Task inputs
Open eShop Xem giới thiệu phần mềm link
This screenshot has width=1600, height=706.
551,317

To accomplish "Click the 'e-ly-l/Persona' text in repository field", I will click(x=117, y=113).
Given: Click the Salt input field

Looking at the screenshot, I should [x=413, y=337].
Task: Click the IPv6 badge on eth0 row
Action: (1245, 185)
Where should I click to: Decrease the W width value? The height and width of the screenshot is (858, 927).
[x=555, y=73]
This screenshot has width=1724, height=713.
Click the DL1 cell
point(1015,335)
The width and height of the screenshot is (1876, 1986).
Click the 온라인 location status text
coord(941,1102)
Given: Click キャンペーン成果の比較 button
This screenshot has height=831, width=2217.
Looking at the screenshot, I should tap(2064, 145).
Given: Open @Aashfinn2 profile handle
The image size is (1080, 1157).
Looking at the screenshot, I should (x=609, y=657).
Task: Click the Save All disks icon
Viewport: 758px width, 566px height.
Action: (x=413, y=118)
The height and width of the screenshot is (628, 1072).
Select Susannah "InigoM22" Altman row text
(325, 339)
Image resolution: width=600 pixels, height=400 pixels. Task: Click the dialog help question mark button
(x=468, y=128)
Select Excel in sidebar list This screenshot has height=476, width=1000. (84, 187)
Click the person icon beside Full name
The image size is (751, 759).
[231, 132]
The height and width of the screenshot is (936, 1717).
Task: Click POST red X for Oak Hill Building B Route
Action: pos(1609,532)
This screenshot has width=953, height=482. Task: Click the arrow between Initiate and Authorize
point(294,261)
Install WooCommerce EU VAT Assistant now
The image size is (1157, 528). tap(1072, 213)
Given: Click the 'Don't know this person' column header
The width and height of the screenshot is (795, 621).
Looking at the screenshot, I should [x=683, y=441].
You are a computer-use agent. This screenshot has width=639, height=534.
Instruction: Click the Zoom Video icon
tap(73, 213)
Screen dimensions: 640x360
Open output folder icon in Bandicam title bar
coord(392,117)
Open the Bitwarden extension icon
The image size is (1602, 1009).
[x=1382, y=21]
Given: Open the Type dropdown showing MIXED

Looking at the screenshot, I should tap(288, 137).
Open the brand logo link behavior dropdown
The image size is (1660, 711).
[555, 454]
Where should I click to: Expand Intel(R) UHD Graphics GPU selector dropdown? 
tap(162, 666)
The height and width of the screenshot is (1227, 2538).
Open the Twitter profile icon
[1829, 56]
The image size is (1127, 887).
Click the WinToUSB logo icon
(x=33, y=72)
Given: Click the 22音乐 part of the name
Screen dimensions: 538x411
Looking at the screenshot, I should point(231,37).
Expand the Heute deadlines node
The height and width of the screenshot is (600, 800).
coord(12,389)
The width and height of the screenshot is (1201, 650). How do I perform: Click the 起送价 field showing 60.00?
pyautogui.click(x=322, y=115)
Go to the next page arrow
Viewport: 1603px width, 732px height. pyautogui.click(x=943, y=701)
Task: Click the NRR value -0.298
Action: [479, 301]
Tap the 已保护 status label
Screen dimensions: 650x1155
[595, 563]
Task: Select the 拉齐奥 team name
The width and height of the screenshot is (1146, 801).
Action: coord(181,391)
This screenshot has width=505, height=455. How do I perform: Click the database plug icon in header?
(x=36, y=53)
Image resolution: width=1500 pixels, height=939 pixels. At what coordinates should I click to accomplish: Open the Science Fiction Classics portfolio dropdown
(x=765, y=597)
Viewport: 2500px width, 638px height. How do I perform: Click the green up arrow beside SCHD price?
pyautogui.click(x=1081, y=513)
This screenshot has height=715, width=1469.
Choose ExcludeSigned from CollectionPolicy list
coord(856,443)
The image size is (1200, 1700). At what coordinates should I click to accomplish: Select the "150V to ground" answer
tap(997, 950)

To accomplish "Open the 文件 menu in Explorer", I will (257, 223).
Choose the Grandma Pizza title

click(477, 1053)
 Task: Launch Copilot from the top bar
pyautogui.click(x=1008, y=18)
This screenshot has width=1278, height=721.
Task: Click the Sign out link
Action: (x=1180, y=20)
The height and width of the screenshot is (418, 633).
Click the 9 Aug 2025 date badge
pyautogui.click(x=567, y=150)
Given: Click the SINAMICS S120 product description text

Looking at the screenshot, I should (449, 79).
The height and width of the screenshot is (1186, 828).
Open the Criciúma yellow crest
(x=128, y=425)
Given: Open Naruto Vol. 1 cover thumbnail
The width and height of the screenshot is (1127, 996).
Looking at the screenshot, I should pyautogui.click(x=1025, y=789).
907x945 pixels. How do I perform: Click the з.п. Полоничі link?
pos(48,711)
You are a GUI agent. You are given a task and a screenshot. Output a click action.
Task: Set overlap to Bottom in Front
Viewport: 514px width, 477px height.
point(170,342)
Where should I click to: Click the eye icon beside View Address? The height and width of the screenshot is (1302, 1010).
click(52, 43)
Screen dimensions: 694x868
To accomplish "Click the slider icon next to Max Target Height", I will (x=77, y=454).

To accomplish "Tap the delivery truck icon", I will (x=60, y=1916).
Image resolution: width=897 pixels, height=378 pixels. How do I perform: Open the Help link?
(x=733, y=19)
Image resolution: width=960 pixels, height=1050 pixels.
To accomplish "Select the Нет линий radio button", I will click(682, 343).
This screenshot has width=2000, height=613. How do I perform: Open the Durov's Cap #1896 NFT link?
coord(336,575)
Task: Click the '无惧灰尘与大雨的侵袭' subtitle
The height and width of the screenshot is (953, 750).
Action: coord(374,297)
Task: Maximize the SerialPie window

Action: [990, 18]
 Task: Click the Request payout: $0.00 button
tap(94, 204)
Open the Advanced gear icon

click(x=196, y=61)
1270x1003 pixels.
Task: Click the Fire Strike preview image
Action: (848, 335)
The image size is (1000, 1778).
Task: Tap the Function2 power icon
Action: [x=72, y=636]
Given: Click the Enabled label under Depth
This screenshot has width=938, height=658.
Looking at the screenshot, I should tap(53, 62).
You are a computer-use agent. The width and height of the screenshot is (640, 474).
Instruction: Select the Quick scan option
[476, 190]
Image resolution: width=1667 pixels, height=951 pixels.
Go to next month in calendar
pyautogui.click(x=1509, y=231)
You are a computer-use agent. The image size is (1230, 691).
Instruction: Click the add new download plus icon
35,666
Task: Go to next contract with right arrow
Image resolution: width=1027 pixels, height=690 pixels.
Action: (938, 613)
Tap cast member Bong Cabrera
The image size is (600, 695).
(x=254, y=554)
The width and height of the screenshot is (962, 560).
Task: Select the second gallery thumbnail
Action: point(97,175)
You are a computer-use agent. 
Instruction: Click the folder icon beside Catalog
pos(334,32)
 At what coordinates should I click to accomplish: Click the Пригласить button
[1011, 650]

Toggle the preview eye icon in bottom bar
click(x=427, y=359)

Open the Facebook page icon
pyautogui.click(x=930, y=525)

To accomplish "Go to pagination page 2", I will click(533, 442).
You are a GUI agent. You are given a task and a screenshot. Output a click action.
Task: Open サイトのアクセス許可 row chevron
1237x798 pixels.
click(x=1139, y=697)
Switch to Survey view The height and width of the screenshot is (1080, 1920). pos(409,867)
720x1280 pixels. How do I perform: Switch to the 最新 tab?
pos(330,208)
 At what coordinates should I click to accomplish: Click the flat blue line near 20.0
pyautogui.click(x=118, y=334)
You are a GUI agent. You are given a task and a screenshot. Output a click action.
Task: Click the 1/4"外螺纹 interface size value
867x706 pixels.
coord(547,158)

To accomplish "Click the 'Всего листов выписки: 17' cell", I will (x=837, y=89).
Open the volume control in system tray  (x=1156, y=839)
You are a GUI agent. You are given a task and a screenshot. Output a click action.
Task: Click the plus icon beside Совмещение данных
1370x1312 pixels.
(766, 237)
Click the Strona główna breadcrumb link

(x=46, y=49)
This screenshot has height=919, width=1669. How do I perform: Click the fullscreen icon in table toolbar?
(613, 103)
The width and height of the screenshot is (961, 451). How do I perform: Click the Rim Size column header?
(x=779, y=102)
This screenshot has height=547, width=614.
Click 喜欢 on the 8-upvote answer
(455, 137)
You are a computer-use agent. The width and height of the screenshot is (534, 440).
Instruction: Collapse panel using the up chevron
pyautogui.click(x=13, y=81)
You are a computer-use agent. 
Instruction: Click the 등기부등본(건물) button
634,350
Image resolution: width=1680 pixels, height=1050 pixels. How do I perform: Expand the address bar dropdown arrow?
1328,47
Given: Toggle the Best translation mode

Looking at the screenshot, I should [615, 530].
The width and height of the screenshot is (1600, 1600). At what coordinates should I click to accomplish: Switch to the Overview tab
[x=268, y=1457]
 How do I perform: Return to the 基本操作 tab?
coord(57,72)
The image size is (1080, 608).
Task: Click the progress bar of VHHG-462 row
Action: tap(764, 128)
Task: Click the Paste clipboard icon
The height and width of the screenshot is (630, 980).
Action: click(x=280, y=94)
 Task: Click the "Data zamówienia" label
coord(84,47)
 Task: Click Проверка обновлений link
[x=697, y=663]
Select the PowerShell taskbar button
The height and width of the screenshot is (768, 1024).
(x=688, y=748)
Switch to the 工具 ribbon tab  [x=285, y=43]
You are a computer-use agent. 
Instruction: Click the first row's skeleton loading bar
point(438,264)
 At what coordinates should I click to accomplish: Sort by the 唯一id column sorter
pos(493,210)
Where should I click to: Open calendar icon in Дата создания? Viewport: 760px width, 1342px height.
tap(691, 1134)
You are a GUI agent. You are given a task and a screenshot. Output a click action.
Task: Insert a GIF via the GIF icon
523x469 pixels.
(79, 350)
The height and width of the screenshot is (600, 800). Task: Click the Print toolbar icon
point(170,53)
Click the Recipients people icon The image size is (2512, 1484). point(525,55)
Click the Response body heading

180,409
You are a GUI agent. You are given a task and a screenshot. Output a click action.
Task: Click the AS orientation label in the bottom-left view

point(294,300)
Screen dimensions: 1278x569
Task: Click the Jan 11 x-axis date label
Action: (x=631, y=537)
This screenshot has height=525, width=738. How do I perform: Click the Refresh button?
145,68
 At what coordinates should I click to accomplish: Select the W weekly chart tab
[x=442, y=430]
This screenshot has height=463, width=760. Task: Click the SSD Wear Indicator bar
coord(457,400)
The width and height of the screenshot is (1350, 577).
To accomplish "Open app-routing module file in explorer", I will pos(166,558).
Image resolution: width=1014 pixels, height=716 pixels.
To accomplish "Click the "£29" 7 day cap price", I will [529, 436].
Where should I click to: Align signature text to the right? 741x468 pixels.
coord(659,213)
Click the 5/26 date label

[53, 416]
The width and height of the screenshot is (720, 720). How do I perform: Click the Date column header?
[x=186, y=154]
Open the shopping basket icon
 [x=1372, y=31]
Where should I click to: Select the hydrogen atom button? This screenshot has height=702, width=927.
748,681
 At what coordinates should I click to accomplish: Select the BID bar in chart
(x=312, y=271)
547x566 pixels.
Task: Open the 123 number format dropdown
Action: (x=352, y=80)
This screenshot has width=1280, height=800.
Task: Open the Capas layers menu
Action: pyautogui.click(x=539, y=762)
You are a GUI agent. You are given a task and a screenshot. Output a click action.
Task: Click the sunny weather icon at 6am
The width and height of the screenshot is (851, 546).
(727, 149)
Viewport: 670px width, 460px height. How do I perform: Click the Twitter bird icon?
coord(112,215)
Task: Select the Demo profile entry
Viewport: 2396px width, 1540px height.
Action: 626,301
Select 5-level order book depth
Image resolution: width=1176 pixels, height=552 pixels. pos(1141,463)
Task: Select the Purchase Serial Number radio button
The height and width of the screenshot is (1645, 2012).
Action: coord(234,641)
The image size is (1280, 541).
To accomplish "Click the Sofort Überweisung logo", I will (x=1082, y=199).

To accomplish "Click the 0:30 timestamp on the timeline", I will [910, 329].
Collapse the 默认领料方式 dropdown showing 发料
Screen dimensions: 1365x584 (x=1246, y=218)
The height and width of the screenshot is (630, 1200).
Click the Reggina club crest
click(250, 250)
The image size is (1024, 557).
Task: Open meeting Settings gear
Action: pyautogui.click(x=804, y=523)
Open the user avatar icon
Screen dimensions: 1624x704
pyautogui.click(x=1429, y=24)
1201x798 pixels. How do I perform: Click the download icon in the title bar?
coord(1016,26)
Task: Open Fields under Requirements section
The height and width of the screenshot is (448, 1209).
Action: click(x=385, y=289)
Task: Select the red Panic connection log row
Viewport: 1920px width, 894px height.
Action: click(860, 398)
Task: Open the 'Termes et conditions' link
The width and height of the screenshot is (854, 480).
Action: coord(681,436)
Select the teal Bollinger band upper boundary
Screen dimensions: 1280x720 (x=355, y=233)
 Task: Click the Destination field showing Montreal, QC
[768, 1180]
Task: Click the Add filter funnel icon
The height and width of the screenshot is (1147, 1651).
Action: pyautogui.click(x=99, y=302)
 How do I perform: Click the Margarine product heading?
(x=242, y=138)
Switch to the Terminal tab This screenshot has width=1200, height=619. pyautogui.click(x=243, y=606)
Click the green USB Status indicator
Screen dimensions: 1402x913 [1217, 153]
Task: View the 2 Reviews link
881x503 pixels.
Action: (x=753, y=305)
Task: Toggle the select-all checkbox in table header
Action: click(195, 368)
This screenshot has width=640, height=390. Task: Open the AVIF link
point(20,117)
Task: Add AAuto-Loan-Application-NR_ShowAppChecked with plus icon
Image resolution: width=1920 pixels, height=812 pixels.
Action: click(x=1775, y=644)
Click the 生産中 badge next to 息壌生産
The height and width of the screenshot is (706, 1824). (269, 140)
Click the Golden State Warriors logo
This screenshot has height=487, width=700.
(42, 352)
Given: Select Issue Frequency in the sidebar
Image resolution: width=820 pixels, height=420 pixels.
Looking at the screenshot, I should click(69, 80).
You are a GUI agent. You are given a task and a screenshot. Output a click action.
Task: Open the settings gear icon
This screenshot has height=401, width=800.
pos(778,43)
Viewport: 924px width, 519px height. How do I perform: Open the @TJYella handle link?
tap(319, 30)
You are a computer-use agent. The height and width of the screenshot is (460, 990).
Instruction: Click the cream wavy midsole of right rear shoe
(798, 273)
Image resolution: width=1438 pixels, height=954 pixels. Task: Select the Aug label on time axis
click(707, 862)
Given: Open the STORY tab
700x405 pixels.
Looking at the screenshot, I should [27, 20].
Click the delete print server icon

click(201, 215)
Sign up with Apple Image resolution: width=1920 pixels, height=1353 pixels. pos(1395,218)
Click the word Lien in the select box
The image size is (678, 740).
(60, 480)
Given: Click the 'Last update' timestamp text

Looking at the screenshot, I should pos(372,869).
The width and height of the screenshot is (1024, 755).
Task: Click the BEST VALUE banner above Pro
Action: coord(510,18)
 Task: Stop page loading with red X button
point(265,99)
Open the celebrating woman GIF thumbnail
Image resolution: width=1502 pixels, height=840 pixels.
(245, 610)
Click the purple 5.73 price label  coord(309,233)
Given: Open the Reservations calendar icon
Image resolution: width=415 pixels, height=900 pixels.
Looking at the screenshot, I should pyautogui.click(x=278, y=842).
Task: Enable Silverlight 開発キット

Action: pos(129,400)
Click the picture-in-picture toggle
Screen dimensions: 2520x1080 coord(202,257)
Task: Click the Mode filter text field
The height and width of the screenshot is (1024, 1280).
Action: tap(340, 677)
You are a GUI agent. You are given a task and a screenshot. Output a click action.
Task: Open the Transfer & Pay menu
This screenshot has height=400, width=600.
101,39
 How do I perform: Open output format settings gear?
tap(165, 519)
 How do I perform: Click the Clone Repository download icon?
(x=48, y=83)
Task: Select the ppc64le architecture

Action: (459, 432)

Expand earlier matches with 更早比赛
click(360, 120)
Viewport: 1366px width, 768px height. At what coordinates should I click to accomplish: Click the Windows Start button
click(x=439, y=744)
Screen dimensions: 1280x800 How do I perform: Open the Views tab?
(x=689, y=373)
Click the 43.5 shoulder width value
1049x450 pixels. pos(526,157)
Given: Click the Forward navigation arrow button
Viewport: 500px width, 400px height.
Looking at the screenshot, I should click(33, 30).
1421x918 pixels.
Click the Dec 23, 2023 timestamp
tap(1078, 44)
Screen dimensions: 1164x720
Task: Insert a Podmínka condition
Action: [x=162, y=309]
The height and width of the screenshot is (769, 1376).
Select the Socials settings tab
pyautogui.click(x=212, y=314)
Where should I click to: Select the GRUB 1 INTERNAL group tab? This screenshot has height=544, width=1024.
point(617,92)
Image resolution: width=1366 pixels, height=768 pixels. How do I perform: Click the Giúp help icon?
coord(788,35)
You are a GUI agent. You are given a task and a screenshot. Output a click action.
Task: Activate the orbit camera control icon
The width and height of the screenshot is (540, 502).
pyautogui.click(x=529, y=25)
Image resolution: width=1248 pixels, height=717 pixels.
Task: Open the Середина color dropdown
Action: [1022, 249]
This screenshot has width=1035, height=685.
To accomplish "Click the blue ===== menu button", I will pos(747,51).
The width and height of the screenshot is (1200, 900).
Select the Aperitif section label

Task statement
Across the whole listing above, find every line with the string "section" and copy it.

Answer to the problem
Task: Open Fields under Requirements section
Select the Aperitif section label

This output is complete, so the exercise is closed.